それから、あたしの訳は、あくまでも一般的なもので、万葉集を専門に研究してる学者の中には、いろんな説を唱えてる人がいる。一例をあげると、この歌の「海原」ってのは「海」のことじゃないって説もある。天の香具山から見渡せる奈良盆地は、かつては海で、大きな湾になってた。そして、その湾の両端がだんだんに伸びてって、輪っかになって、大きな海水湖になり、それがだんだんに埋まってって、最後に盆地になった。それで、この歌が詠まれた舒明天皇の時代、西暦600年代は、まだ完全な陸地になる前で、広大な湿地帯だった。だから、その湿地帯のことを「海原」って言ったんじゃないか‥‥って説だ。
他にも、この「海原」に関しては、海じゃなくて大きな池のことだって説もあって、ホントはカモが飛んでんだけど、それをカモメに見立てて詠んだんだろうって言ってる学者もいる。それから、「とりよろふ」って言葉に対する諸説もあるし、細かいことを言い出すとキリが無くなっちゃうけど、受験とかに必要なオオマカな知識としては、あたしの訳でOKだ。だけど、あたしの何百倍も頭のいい専門の学者でも、完璧なことが分かんないなんて、古典て、ホントに奥が深い世界だと思う。そして、1つの歌にたくさんの説があるんなら、あたしも新しい説を唱えてみたくなっちゃう。それで、今、急いで考えてみたんだけど、こんなのはどうだろう。

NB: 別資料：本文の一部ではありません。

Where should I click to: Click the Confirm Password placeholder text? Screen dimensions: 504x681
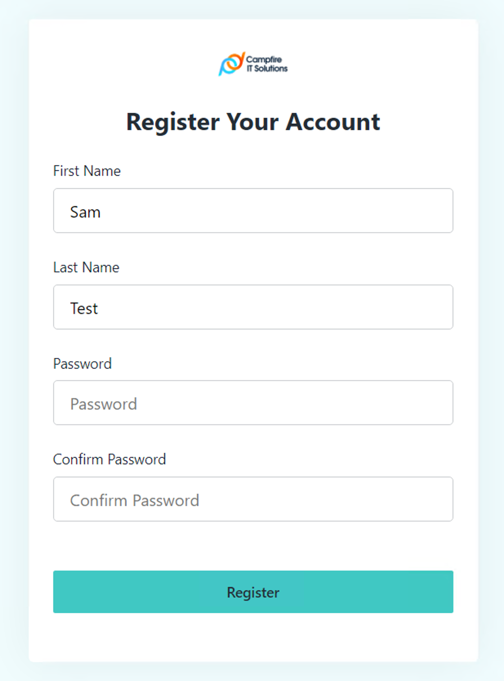click(134, 501)
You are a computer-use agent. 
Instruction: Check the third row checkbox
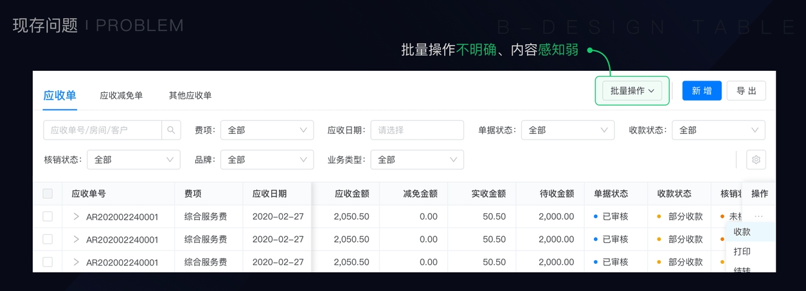(x=48, y=262)
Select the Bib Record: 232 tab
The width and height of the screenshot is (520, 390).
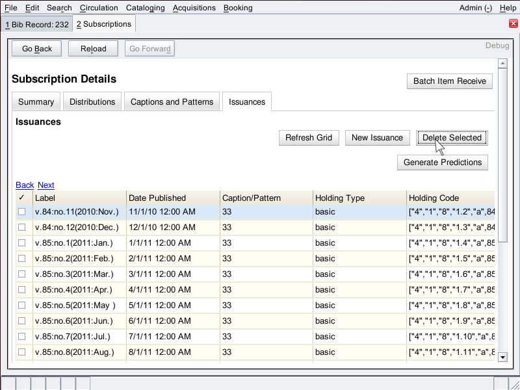[36, 24]
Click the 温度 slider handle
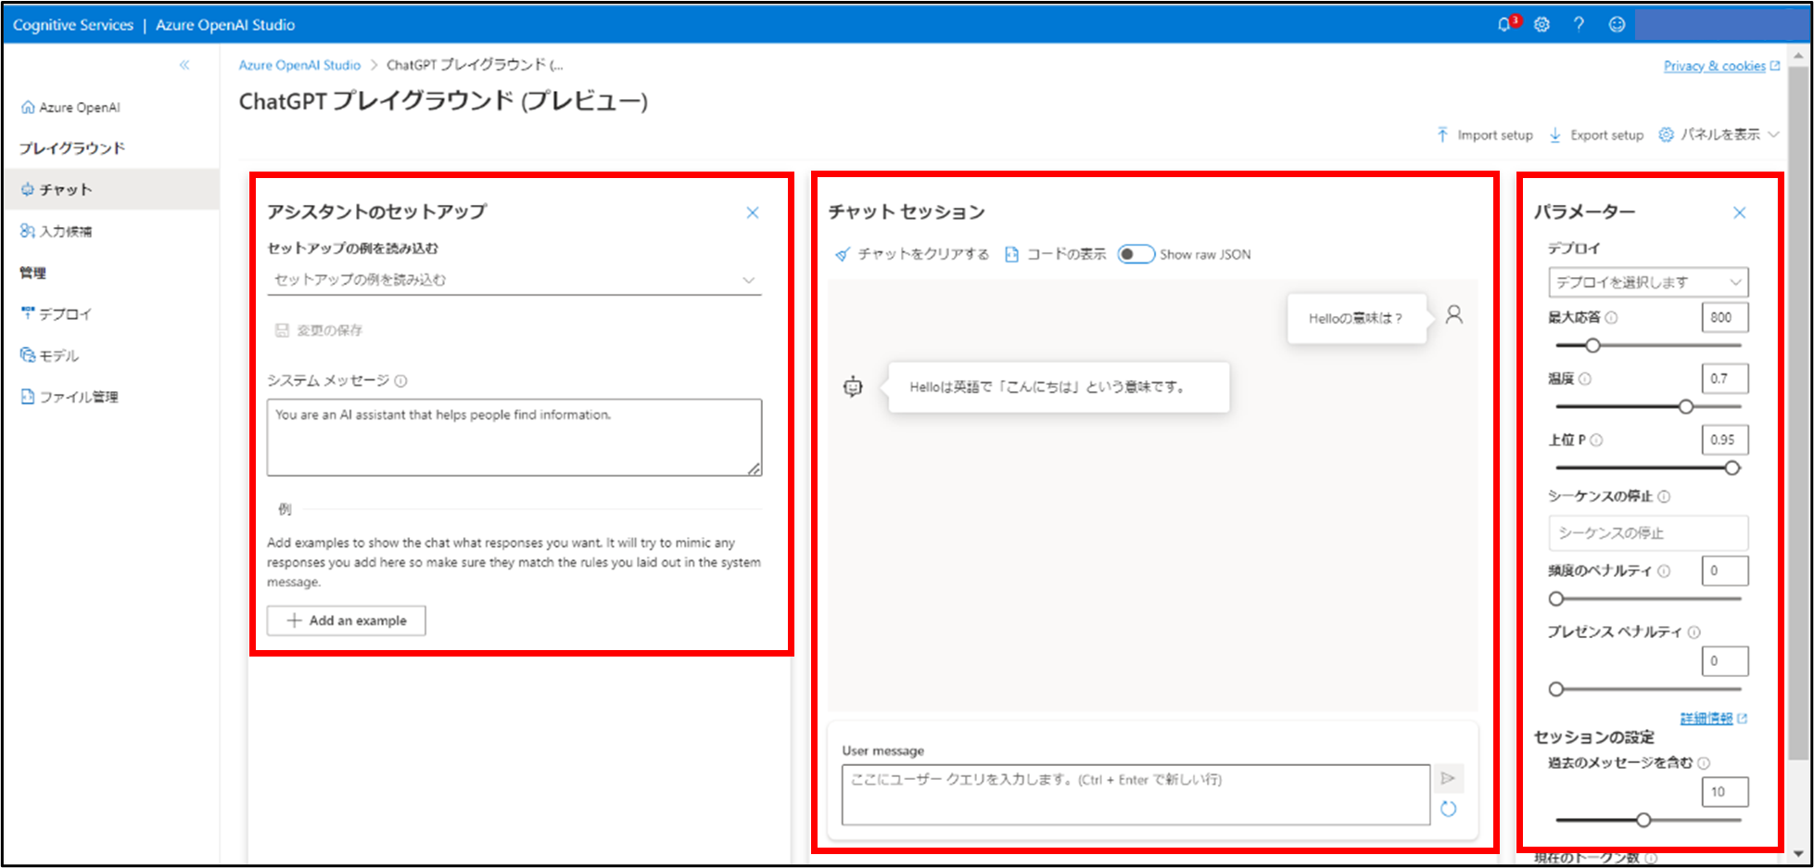The image size is (1814, 868). click(1686, 406)
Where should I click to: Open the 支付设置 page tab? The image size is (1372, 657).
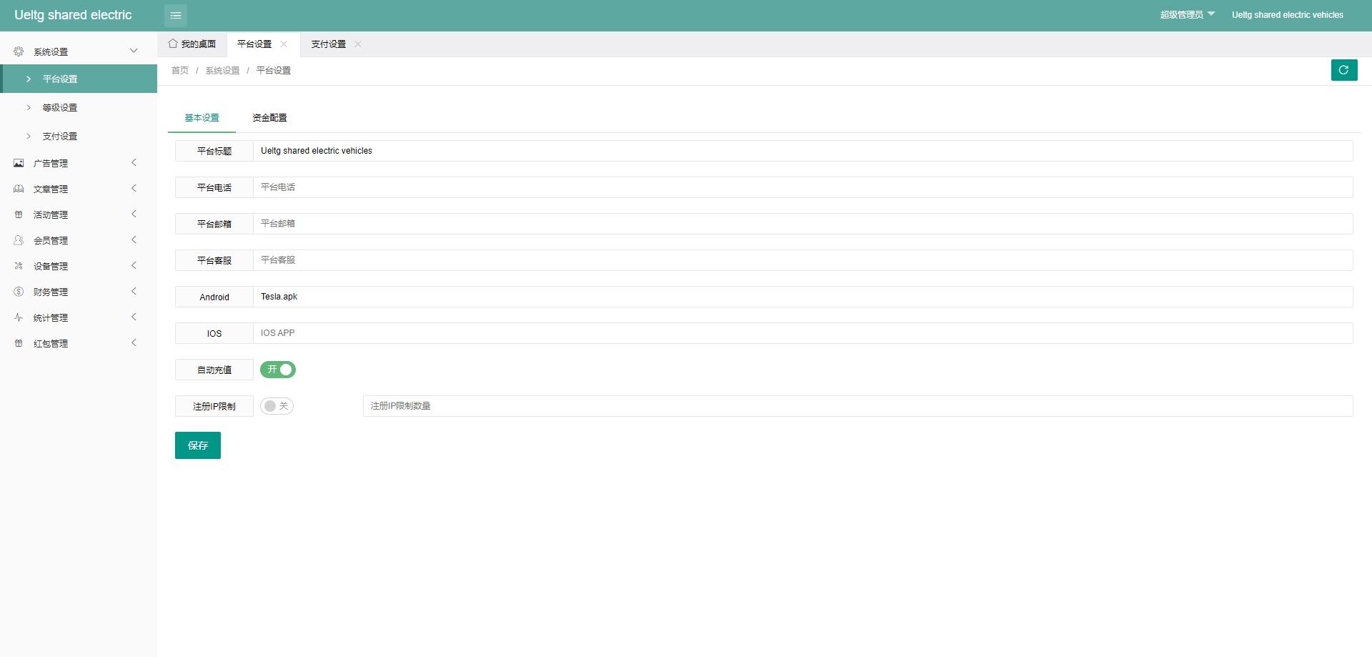pos(329,44)
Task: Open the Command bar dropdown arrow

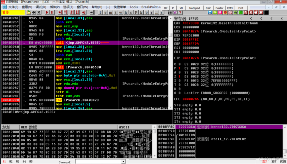Action: [x=123, y=161]
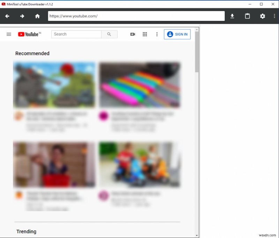The height and width of the screenshot is (238, 279).
Task: Expand options next to the second video title
Action: [177, 116]
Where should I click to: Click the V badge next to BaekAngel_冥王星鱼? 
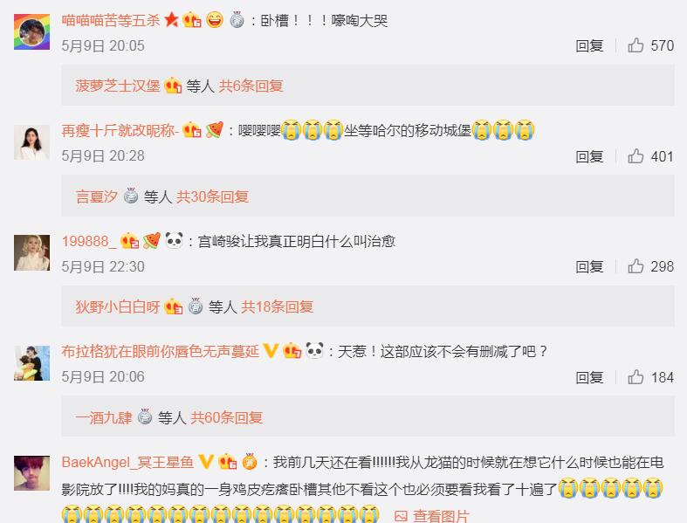[205, 462]
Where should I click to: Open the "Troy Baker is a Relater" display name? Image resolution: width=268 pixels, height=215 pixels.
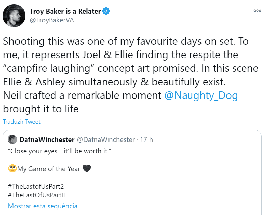[65, 11]
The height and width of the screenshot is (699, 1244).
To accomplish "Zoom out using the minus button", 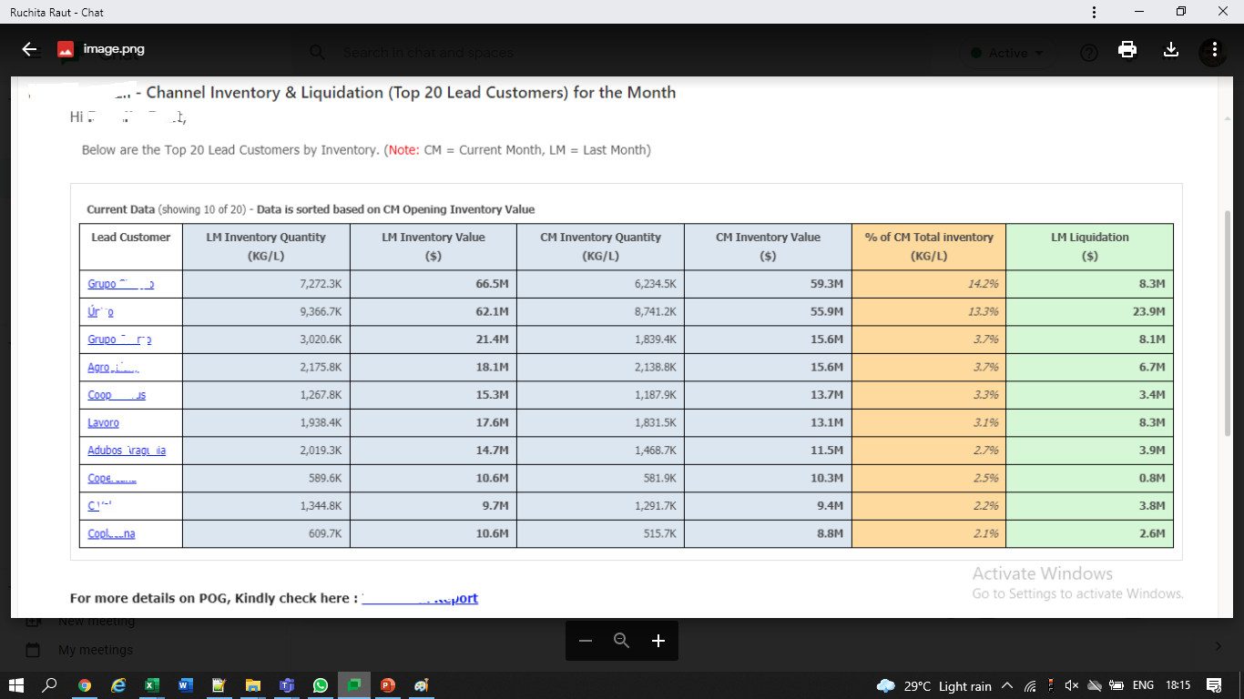I will pyautogui.click(x=586, y=641).
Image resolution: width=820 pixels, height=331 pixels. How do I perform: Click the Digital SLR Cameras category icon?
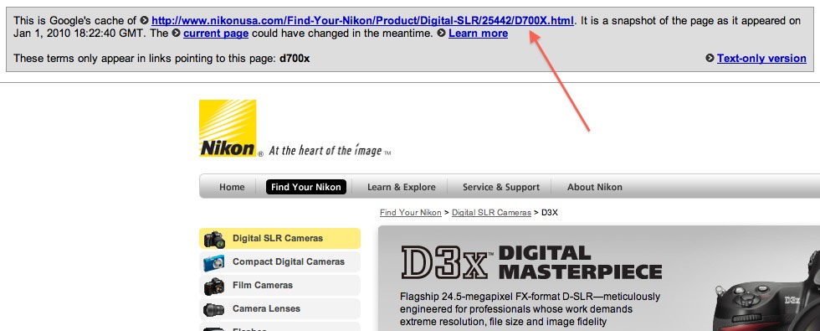214,239
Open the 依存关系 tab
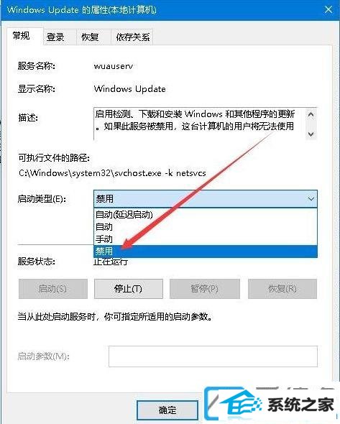 coord(132,37)
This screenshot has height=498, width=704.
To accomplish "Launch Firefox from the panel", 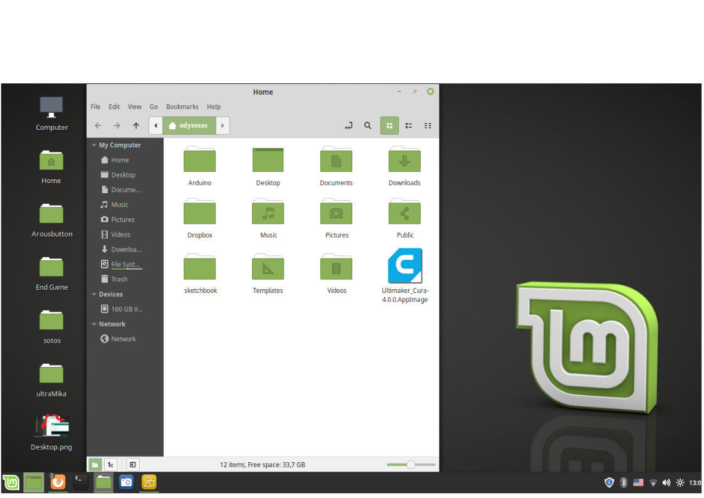I will [58, 482].
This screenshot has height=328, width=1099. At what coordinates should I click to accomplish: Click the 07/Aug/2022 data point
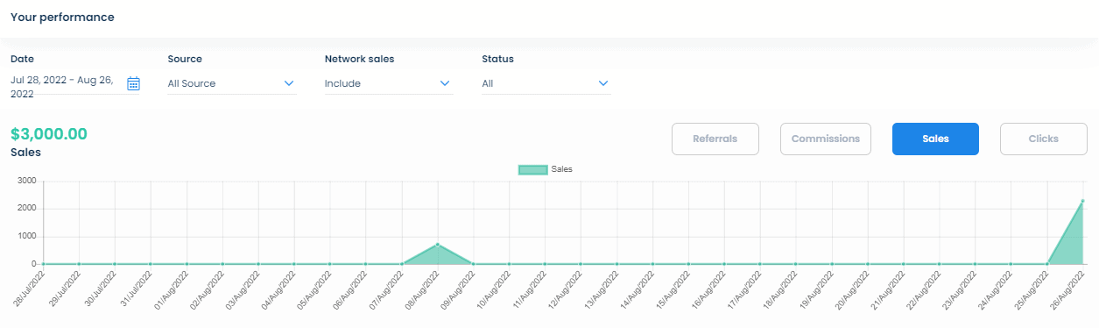pos(402,264)
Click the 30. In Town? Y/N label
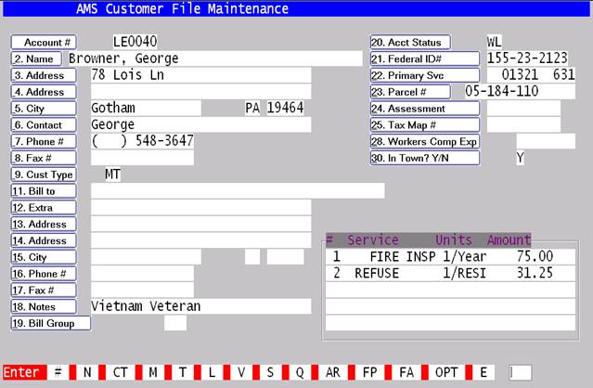Viewport: 593px width, 388px height. tap(423, 158)
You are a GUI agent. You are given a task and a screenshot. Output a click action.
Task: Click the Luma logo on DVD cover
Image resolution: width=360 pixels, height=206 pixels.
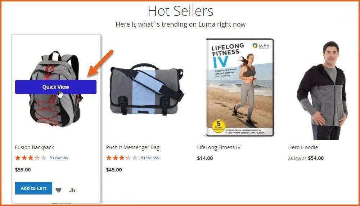coord(261,46)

「大和にはたくさんの山が集まってるけど、一番素晴らしい天の香具山に登って自分の領土を見渡すと、人々の住む平地には、あちこちに生活してる人たちの炊飯の煙が立ちのぼってる。でも、天の香具山よりも態度のでかい海原雄山は、庶民の食事なんかは絶対に口にせず、自分だけは特別のカモメ料理を食べている。やっぱ、美味しんぼって呼ばれてる海原雄山だから、カモメ料理に飽きたら、今度は、蜻蛉(とんぼ)料理でも食べ出すかも知れないね」
‥‥そんなワケで、これじゃあ、三重県のほうの「美し国」じゃなくて、宮城県のほうの「美味し国」になっちゃうけど、海原雄山が「美食倶楽部」を支配してたように、当時の天皇は大和の国(今の奈良県の一部)を支配してたワケで、その国の支配者が高い場所に登って、自分の領土を見渡すことを「国見(くにみ)」って呼んでたのだ。そして、この「国見」は、春に行なう儀式の1つで、その時に詠む歌を「国見歌(くにみうた)」って呼んでた。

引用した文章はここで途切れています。